(To do):
(1) Write out the passage from the article on the Proton R3 Motorsport Driving Experience, starting at "Open to all" up to and including "behind the wheel.".
(2) Continue the article about the Proton R3 Motorsport Driving Experience from where it stops.
— begin Page excerpt —
As an avid fan of the Gran Turismo video game series, I have gone through countless of the famous licence tests that are a necessity to advance through the games’ career modes. Those tests help you drive better virtually, but the skills taught in the game are also fundamental to real-world performance and defensive driving.
Trouble is, there aren’t many avenues for the average motorist to learn and practice these skills in reality. The national driving syllabus is not comprehensive enough to teach advanced techniques, and professional driving courses, typically offered by the car manufacturers themselves, are often very expensive.
Recently, Proton contacted us about a new driver training programme, called the Proton R3 Motorsport Driving Experience, and wanted one of us to try our hand at it. Naturally, I raced to take up the opportunity and joined the other 40-odd participants in an empty parking lot in Serdang for a whole day of thrashing these tidy-handling cars. This, I concluded, was going to be fun.
Open to all members of the public with a valid driver’s license (even if they don’t own a Proton), the Proton R3 Motorsport Driving Experience follows in the footsteps of a number of already well-established programmes, and teaches a range of basic and advanced driving techniques designed to make you a better, faster and, most importantly, safer driver behind the wheel.
The main factor that separates this from other competing courses? The price – because this programme takes place at the parking lot of the Malaysia Agro Exposition Park Serdang (MAEPS), instead of a more expensive location such as the Sepang International Circuit, it comes in at a relatively low RM880, less than half the price of most courses.
For that price, R3 will provide you with its own cars, as well as food and drink. And don’t think for a moment that you’ll be getting a regular driving instructor to teach you. Oh, no. Showing you the ropes will be none other than Malaysian rally legend Karamjit Singh.
The rest of the roster is nothing to sniff at, either, and includes chief instructor and racer Admi Shahrul, reigning Malaysian Rally 2WD champion Kenneth Koh and Proton test driver Suhaimi Md Ali. The programme was designed with the input of head of R3 and pro drifter Tengku Djan Ley, who oversaw the event.
A quick breakfast later and we were shuffled into a room for a short briefing by Tengku Djan and Admi on the activities we were about to do, with Admi stressing the importance of a good driving position for safer driving – sitting close enough to depress the brake pedal fully without having to shift your body forward and with the elbows bent at a 90-degree angle to prevent fractures in an accident.
After a demonstration of said position (with Karamjit bravely volunteering as a model), we were sorted into four groups, each taking up one of the four tests at one time. And just like that, we were on our way.
The first activity for my group was a threshold braking test, which involved braking from a high speed without locking up. This sounded easy until I realised that the Suprima used in this test had its ABS disabled, and the patch of dirt strewn over the braking area made the wheels even more prone to seizing up.
We hopped into the car with Kenneth, the instructor for this test, who gave us a run through the test. Then, he shifted to the passenger’s seat and we each had two runs to learn and master the technique.
— end Page excerpt —
— begin Dataset records —
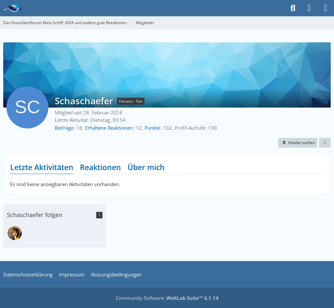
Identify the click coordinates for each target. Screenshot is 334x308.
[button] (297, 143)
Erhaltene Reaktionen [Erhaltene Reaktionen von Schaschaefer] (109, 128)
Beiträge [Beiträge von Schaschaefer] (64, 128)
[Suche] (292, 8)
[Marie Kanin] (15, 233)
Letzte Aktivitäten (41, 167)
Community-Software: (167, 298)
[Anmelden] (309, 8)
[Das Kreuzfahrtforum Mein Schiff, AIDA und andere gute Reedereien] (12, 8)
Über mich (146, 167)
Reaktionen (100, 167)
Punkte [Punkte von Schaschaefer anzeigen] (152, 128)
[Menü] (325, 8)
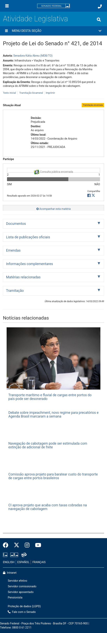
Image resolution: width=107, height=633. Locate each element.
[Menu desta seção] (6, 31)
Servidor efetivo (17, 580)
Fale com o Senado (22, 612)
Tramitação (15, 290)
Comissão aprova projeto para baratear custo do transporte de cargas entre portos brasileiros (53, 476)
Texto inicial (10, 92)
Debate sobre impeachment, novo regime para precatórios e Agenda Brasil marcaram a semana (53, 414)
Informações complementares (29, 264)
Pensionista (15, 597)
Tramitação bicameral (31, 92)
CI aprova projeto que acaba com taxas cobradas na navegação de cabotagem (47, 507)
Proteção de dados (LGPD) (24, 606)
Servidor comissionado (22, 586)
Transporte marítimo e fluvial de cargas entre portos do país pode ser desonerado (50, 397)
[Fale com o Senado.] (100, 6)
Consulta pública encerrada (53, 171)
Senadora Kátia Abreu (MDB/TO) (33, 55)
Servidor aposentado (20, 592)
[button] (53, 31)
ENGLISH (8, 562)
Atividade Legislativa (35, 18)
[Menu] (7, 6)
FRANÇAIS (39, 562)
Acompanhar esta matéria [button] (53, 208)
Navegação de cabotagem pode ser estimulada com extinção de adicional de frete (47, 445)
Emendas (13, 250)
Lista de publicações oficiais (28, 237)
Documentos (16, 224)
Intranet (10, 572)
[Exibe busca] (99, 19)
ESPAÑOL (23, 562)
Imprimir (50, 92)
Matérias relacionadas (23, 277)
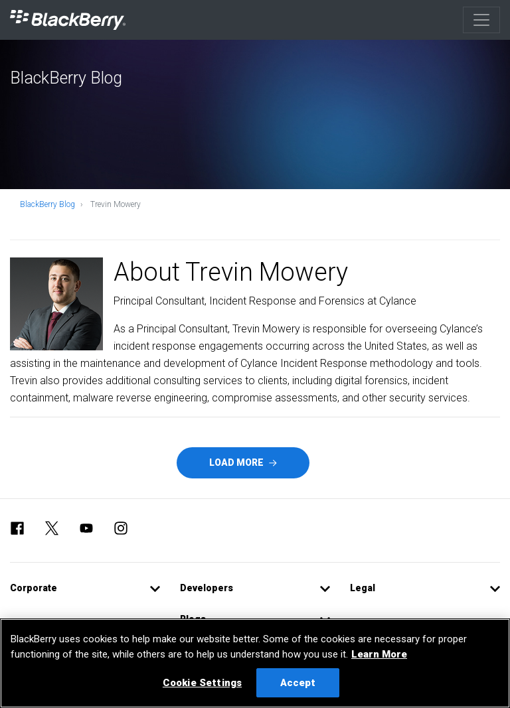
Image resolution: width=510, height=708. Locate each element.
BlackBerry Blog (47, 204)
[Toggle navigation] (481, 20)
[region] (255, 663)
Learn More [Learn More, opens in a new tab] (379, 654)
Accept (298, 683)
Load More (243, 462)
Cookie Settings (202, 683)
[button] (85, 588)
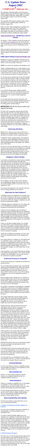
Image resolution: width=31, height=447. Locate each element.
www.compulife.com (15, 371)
— end Dataset records —
— begin Dataset records —
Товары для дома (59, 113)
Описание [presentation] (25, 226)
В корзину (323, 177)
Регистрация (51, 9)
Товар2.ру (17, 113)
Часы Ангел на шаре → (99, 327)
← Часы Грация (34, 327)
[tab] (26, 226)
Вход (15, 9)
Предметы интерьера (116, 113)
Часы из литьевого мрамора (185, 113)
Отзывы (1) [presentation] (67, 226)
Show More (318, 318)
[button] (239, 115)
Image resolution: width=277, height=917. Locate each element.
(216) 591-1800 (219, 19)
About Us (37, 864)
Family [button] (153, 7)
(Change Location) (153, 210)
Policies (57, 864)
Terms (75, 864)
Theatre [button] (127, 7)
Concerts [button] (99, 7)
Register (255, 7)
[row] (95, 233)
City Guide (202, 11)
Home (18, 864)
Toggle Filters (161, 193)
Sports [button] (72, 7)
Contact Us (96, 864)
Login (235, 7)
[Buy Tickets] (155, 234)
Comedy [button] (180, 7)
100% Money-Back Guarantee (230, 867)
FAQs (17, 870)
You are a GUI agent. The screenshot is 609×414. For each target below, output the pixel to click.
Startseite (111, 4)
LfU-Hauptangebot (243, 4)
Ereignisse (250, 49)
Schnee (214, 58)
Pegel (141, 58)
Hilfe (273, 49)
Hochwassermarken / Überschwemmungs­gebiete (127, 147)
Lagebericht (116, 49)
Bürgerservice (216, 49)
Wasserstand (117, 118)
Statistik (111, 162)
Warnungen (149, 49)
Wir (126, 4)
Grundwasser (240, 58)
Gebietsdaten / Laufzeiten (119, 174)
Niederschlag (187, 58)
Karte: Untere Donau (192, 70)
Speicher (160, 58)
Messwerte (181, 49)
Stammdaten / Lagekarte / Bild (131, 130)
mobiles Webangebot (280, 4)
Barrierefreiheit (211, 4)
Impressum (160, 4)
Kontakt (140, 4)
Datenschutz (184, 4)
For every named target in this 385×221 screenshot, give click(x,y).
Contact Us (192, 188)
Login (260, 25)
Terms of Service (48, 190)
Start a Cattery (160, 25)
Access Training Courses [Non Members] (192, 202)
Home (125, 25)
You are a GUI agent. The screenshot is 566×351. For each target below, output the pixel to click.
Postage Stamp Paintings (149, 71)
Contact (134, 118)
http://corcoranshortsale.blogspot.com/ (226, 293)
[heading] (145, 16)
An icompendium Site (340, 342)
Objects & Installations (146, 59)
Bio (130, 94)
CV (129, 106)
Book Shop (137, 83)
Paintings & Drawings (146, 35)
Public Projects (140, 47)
— end Dataset records —
— begin Dataset records —
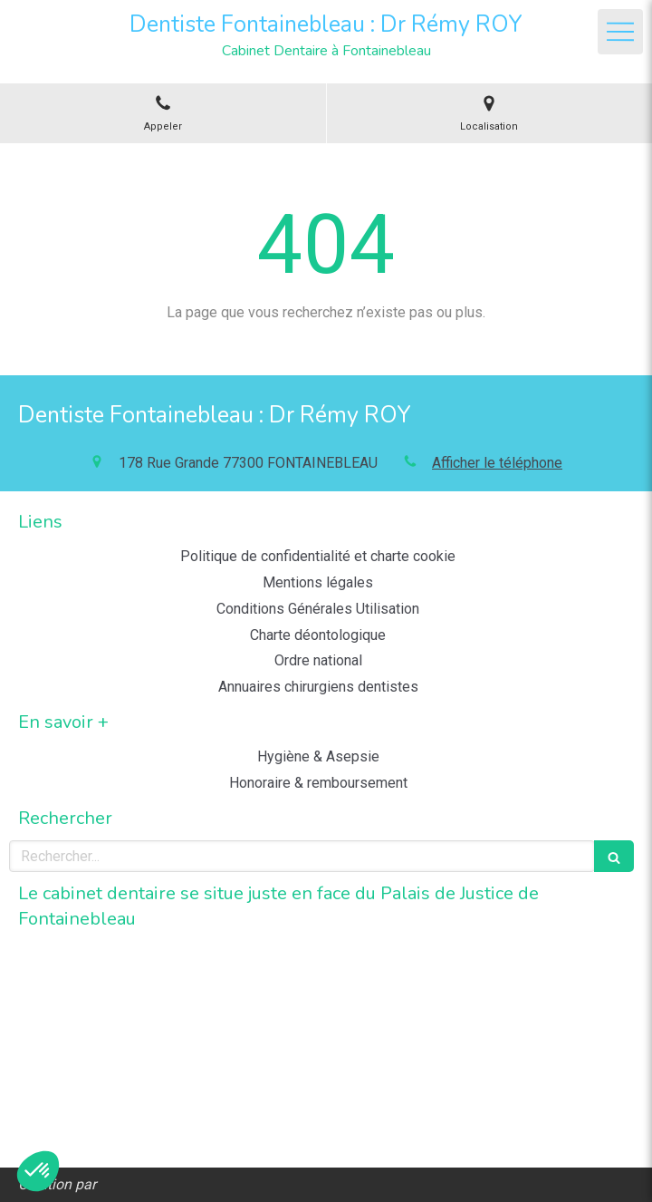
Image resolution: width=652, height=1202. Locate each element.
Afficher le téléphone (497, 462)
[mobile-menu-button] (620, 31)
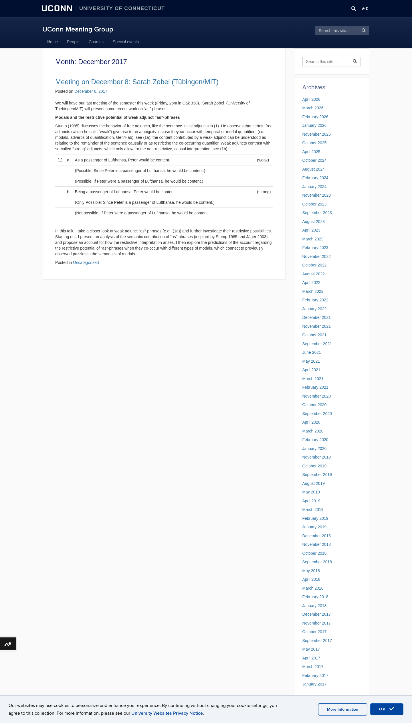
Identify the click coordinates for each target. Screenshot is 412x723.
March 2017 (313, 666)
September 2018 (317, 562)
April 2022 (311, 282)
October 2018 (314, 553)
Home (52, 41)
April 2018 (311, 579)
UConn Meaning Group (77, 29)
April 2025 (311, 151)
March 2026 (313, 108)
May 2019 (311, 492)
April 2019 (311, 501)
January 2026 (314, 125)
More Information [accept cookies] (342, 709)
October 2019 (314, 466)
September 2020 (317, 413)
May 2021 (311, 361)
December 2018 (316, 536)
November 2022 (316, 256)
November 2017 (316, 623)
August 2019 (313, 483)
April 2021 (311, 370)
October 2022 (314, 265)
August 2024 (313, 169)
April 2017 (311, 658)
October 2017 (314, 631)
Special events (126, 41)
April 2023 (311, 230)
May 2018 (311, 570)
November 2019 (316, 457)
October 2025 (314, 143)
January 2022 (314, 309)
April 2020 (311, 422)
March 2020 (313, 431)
— end Dataset records —
(Answers to the exercise):
(1)
Open to all members of the public with a valid driver’s license (even if they don’t own a Proton), the Proton R3 Motorsport Driving Experience follows in the footsteps of a number of already well-established programmes, and teaches a range of basic and advanced driving techniques designed to make you a better, faster and, most importantly, safer driver behind the wheel.

(2)
My first run didn’t go so well – my overeagerness with the brakes caused me to slide straight through the dirt. Had there been an obstacle to avoid right there and then, without any steering ability whatsoever, I would’ve been little more than a passenger.
Kenneth told me to ease off the brakes slightly as soon as I could hear and feel the wheels starting to lock up and slide, and adjust the braking force when the wheels started rotating again to keep the tyres just at the limit of grip, which is when the brakes are at their most effective. This I did the next time around and it worked like a charm, the Suprima slowing down quickly in a controlled manner.
With that done, we headed over to the next activity – a test of understeer and oversteer control – which took place on a slalom track. This time, it was Karamjit who was to guide us, and after the customary run through in another Suprima (with the 52-year-old demonstrating exactly why he was nicknamed “The Flying Sikh” through smooth and precise steering inputs) it was again our turn to take the tiller.
This was a test that I personally struggled with – instead of Karamjit’s quick flicks of the wrist, I was frantically twirling the wheel one way, then the other through the slalom. This caused the car to understeer, and meant that I couldn’t negotiate the course very quickly. Eventually, I did manage to pick up some speed, and then Karamjit pulled the handbrake.
This caused the car to snap violently sideways, and although I had seen him done the same with other people who had gone before me, I panicked, swung the wheel the other way and slammed on the brakes. Predictably, all that did was drag the still sideways car straight towards the kerb, the front end only biting onto the tarmac and turning after I realised what I was doing and released the brakes.
Karamjit did not look pleased. I apologised profusely.
Determined not to make a bigger fool of myself than I already did, I came back around and this time, after the handbrake was pulled again, I simply eased off the throttle while counter-steering as just as Karamjit instructed me to, and watched as the tail tucked back in line. After another round, we came back to a stop, and I asked him how I did.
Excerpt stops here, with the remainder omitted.